Prologue
When I first heard the term how to lie with statistics. I was immediately interested in this topic, I asked how can people lie using statistics? And are all statistics lies? What are the characteristics of statistical products that are not lies? And how to distinguish neutral statistical products? On this occasion I will try to explain how to lie with statistics according to the opinion of Darrell Huff
Exploration
How to lie with Statistics is a book by Darrell Huff. He is a writer and editor of Liberty Magazine. There, he wrote several other articles on the same theme. Although the book written by Huff has pros and cons, because some of the examples given are considered irrelevant to the times. But his idea of how to distinguish between good and bad statistics is worth studying.
There are three types of lies — lies, damn lies, and statistics
Benjamin Disraeli
Statistics should be meant to provide objective information to the public. Sometimes they are misused for the benefit of some groups to fulfill their ambitions for profit. An example of how to lie with statistics is a company claim that 90% of people are satisfied with the products they offer. You may believe this claim, but if the sample used is 10 and 9 of the sample are employees of the company. I am sure you will change your mind.
Another example is to imagine that you want to apply to a start-up company. You get information from the newspaper that the average salary in the company is 20 million rupiah per month. Then you apply there, and you get a salary of 5 million per month. Of course you feel tricked and then do further investigation and it is found that the director who works is paid 200 million per month while 9 other employees are paid 5 million per month. This results in the mean being 20 million while the median is 5 million. Sometimes some parties deliberately cover up some existing data to benefit themselves.
Epilogue
In his book, Huff also provides recommendations on how we can avoid statistics that are deliberately made to benefit certain parties. The first is who is the publisher of the statistical product is, whether it is a neutral party. Second, the sampling method, whether the sample taken is a neutral and representative sample. Third, do not easily believe in the mean, because looking at data with the mean, median, and mode will give a different impression of the data, such as the example of the average salary of a company that has been exemplified earlier.

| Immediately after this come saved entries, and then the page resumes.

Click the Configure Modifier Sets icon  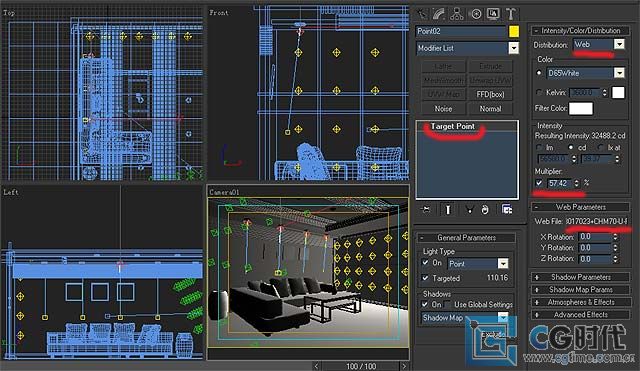507,209
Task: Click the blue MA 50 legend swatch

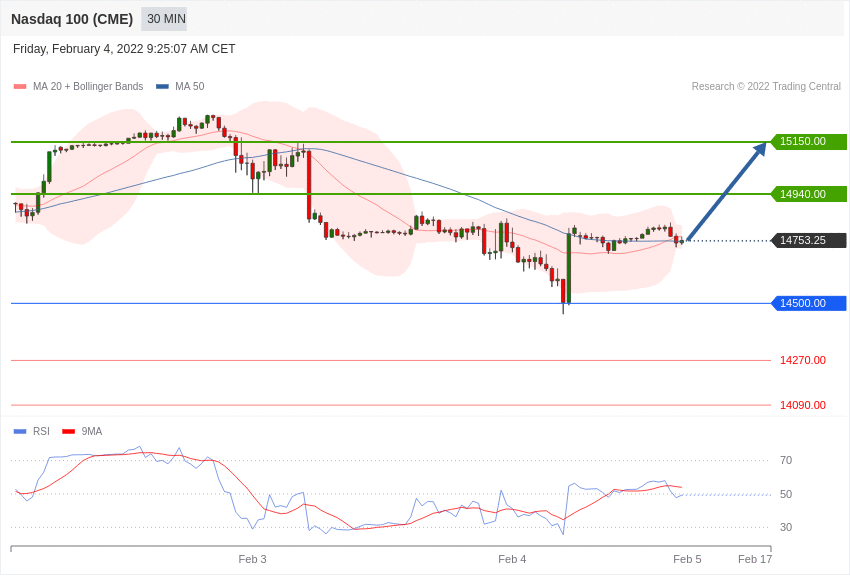Action: point(162,87)
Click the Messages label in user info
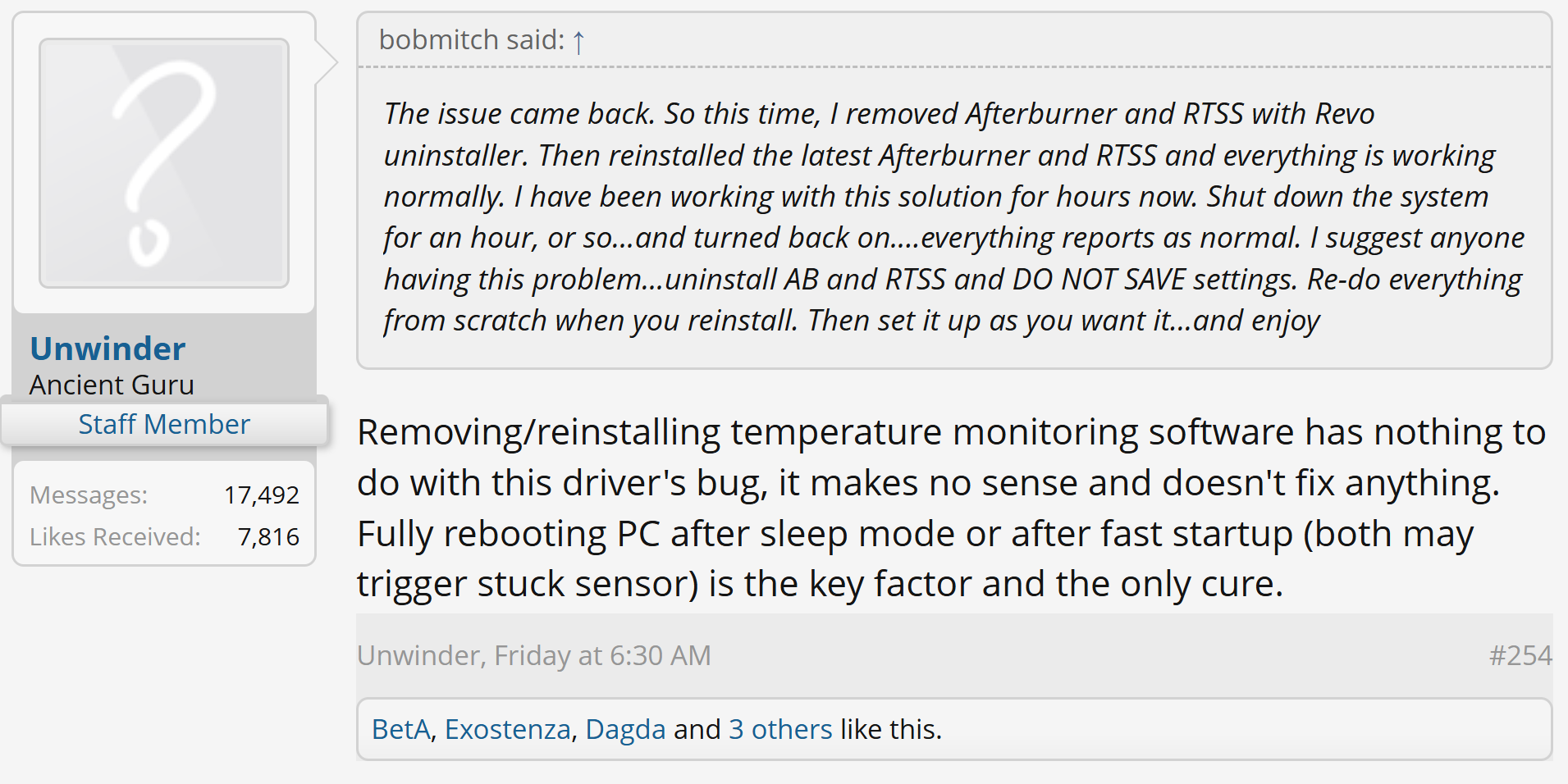This screenshot has width=1568, height=784. pos(89,495)
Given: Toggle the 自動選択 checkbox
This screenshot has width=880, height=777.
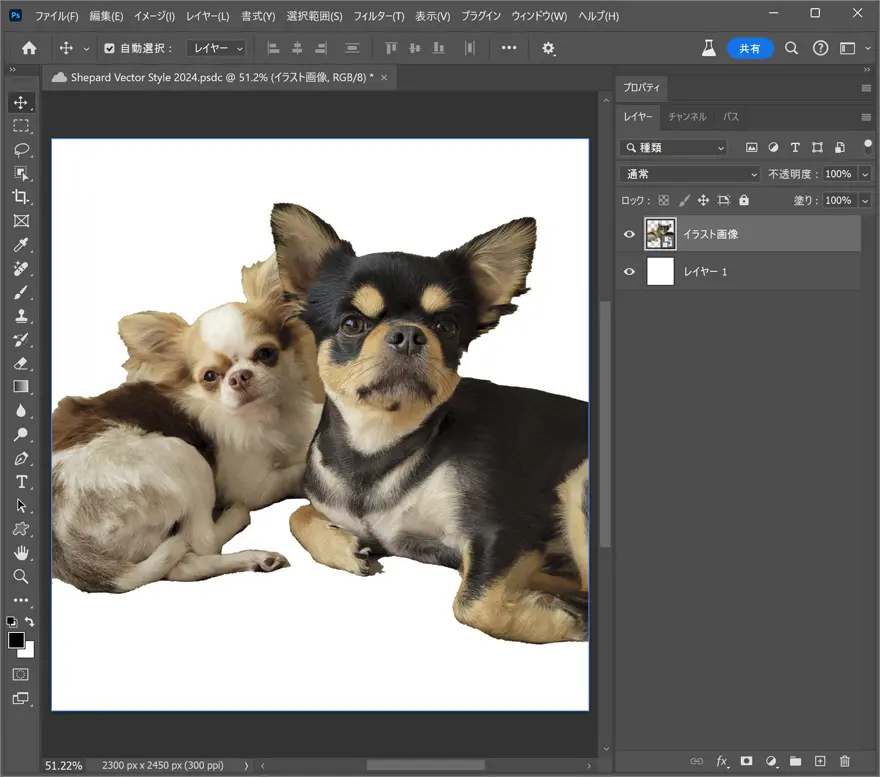Looking at the screenshot, I should click(109, 48).
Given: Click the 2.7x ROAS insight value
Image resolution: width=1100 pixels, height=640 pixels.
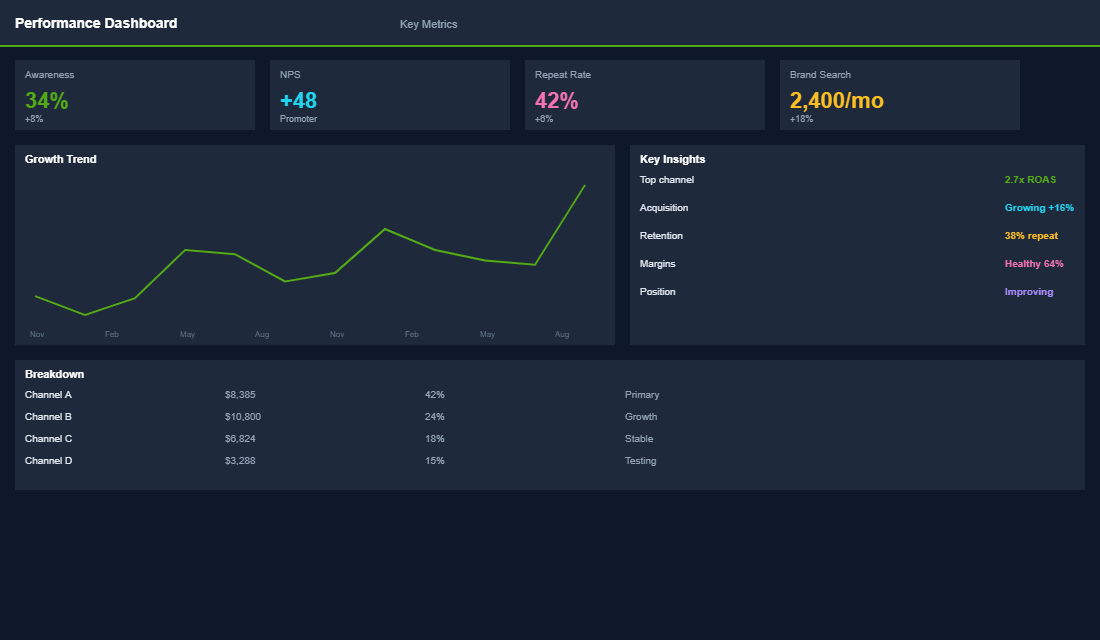Looking at the screenshot, I should coord(1030,179).
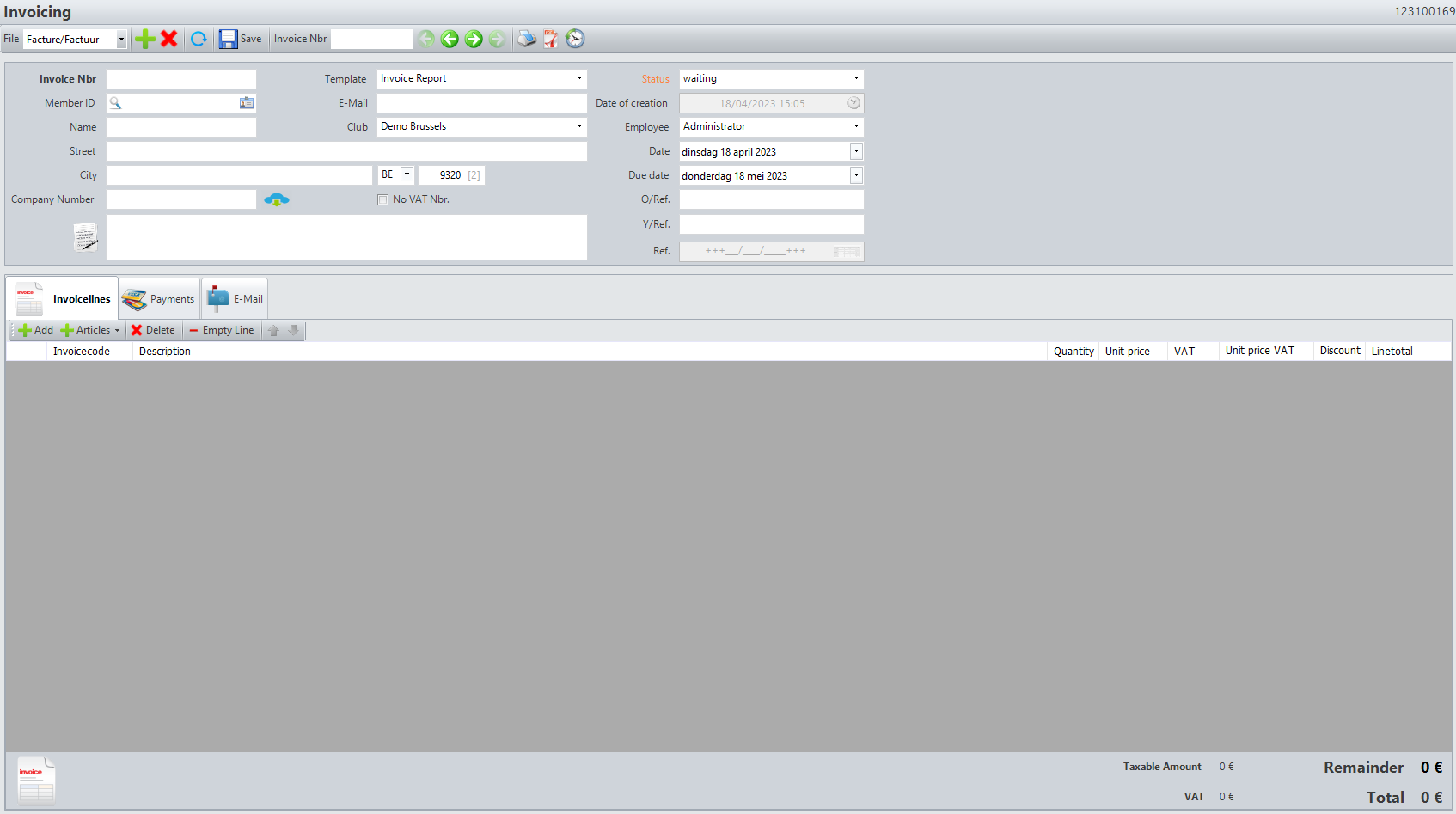This screenshot has height=814, width=1456.
Task: Switch to the Payments tab
Action: [160, 299]
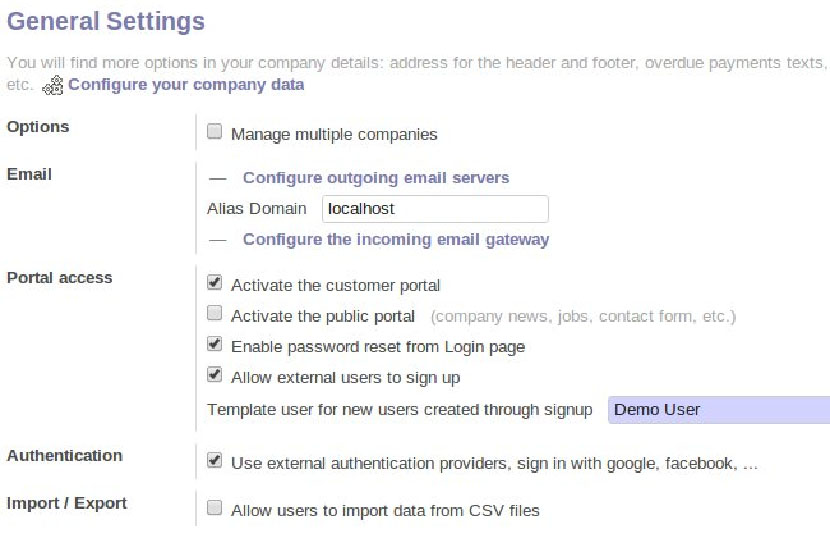Image resolution: width=830 pixels, height=534 pixels.
Task: Click the dash icon before incoming email gateway
Action: point(218,240)
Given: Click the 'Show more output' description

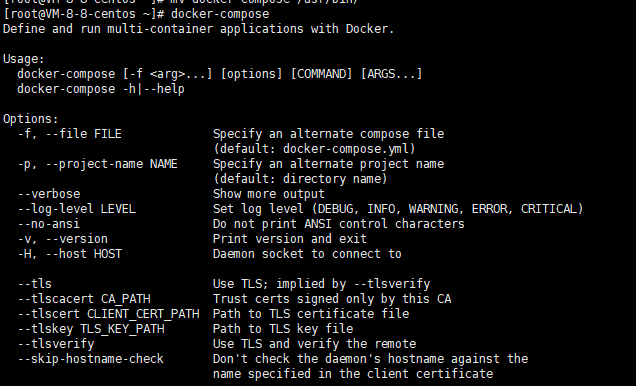Looking at the screenshot, I should coord(269,194).
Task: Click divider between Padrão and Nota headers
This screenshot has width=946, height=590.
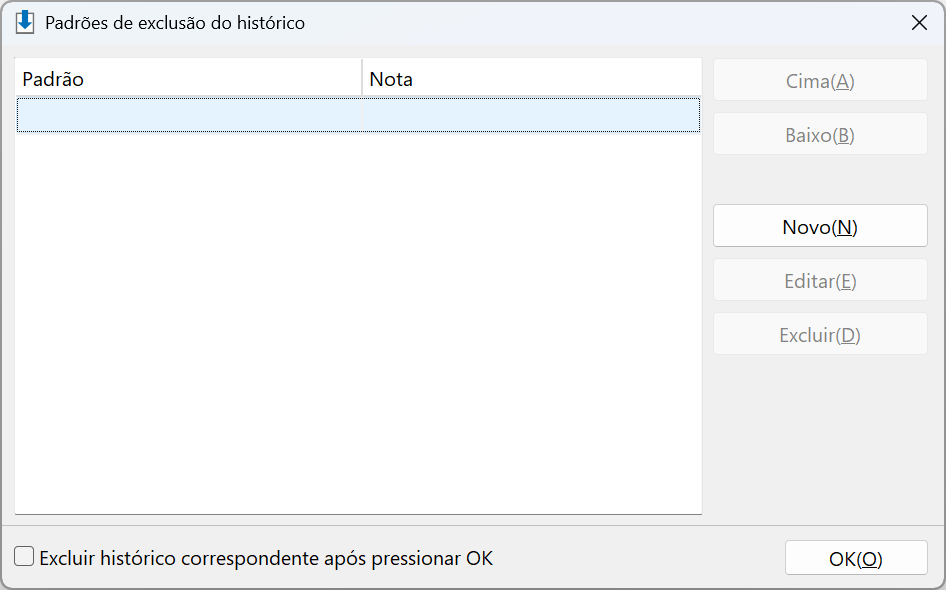Action: point(362,77)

I suggest always being skeptical of any information we get, and try to get information from two or more parties. We must learn that statistical results are not that important, but how the data is obtained, processed, and presented is much more important. That way, we can understand information better and in context, and not be easily consumed by misinformation. And most importantly, statistics are never wrong, it is humans who deliberately make them wrong. Always remember Benjamin Disraeli’s words “There are three types of lies – lies, damn lies, and statistics”.
If you enjoyed this post on Sentiment analysis and interpreting data through data viewpoints, feel free to get in touch with me (Febrian Nur Alam) regarding any thoughts or queries!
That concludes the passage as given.